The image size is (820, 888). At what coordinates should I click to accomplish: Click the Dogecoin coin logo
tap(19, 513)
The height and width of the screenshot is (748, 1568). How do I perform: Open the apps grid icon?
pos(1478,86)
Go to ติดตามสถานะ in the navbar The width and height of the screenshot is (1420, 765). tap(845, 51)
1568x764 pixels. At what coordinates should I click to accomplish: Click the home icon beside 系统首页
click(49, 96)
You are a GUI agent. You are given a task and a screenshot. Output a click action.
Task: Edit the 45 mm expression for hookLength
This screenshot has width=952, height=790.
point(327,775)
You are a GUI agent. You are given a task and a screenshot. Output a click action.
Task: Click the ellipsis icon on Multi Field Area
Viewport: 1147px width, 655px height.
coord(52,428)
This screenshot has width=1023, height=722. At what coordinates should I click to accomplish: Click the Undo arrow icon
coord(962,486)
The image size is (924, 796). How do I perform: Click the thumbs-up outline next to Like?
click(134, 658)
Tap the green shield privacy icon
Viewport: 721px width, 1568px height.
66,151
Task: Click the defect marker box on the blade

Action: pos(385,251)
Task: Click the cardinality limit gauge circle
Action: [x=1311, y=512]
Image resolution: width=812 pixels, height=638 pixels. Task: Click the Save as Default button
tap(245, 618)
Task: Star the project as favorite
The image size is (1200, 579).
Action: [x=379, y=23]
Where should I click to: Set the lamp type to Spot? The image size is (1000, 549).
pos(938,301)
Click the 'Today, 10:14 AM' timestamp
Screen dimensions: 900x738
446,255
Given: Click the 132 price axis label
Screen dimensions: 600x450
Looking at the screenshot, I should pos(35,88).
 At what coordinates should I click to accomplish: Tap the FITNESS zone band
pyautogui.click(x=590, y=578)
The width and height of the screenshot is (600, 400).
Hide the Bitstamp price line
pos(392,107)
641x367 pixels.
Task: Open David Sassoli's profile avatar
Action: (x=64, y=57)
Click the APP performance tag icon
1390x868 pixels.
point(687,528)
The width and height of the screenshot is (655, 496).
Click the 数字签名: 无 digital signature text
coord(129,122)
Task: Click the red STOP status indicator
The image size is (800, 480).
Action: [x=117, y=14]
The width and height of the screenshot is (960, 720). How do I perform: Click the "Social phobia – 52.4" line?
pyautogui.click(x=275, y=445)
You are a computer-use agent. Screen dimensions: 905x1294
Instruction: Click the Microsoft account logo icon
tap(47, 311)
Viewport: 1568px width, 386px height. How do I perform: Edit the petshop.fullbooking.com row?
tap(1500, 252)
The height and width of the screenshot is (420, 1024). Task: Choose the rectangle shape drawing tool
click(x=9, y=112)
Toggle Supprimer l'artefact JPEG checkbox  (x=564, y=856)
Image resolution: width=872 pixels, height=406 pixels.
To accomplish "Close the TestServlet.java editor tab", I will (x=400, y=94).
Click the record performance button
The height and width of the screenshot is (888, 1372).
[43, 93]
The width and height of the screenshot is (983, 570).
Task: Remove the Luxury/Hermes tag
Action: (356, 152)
──────────────────────────────
> _Problem to solve_:
Copy out the whole listing above, leaving each line exactly as it stands.

> _Answer to the problem_:
The image size is (820, 888). At what coordinates should I click to accomplish: Click the Dogecoin coin logo
tap(19, 513)
The height and width of the screenshot is (748, 1568). How do I perform: Open the apps grid icon?
pos(1478,86)
Go to ติดตามสถานะ in the navbar The width and height of the screenshot is (1420, 765). tap(845, 51)
1568x764 pixels. At what coordinates should I click to accomplish: Click the home icon beside 系统首页
click(49, 96)
You are a GUI agent. You are given a task and a screenshot. Output a click action.
Task: Edit the 45 mm expression for hookLength
This screenshot has width=952, height=790.
point(327,775)
You are a GUI agent. You are given a task and a screenshot. Output a click action.
Task: Click the ellipsis icon on Multi Field Area
Viewport: 1147px width, 655px height.
coord(52,428)
This screenshot has width=1023, height=722. At what coordinates should I click to accomplish: Click the Undo arrow icon
coord(962,486)
The image size is (924, 796). How do I perform: Click the thumbs-up outline next to Like?
click(134, 658)
Tap the green shield privacy icon
Viewport: 721px width, 1568px height.
66,151
Task: Click the defect marker box on the blade

Action: pos(385,251)
Task: Click the cardinality limit gauge circle
Action: [x=1311, y=512]
Image resolution: width=812 pixels, height=638 pixels. Task: Click the Save as Default button
tap(245, 618)
Task: Star the project as favorite
The image size is (1200, 579).
Action: [x=379, y=23]
Where should I click to: Set the lamp type to Spot? The image size is (1000, 549).
pos(938,301)
Click the 'Today, 10:14 AM' timestamp
Screen dimensions: 900x738
446,255
Given: Click the 132 price axis label
Screen dimensions: 600x450
Looking at the screenshot, I should pos(35,88).
 At what coordinates should I click to accomplish: Tap the FITNESS zone band
pyautogui.click(x=590, y=578)
The width and height of the screenshot is (600, 400).
Hide the Bitstamp price line
pos(392,107)
641x367 pixels.
Task: Open David Sassoli's profile avatar
Action: (x=64, y=57)
Click the APP performance tag icon
1390x868 pixels.
point(687,528)
The width and height of the screenshot is (655, 496).
Click the 数字签名: 无 digital signature text
coord(129,122)
Task: Click the red STOP status indicator
The image size is (800, 480).
Action: [x=117, y=14]
The width and height of the screenshot is (960, 720). How do I perform: Click the "Social phobia – 52.4" line?
pyautogui.click(x=275, y=445)
You are a computer-use agent. Screen dimensions: 905x1294
Instruction: Click the Microsoft account logo icon
tap(47, 311)
Viewport: 1568px width, 386px height. How do I perform: Edit the petshop.fullbooking.com row?
tap(1500, 252)
The height and width of the screenshot is (420, 1024). Task: Choose the rectangle shape drawing tool
click(x=9, y=112)
Toggle Supprimer l'artefact JPEG checkbox  (x=564, y=856)
Image resolution: width=872 pixels, height=406 pixels.
To accomplish "Close the TestServlet.java editor tab", I will (x=400, y=94).
Click the record performance button
The height and width of the screenshot is (888, 1372).
[43, 93]
The width and height of the screenshot is (983, 570).
Task: Remove the Luxury/Hermes tag
Action: (356, 152)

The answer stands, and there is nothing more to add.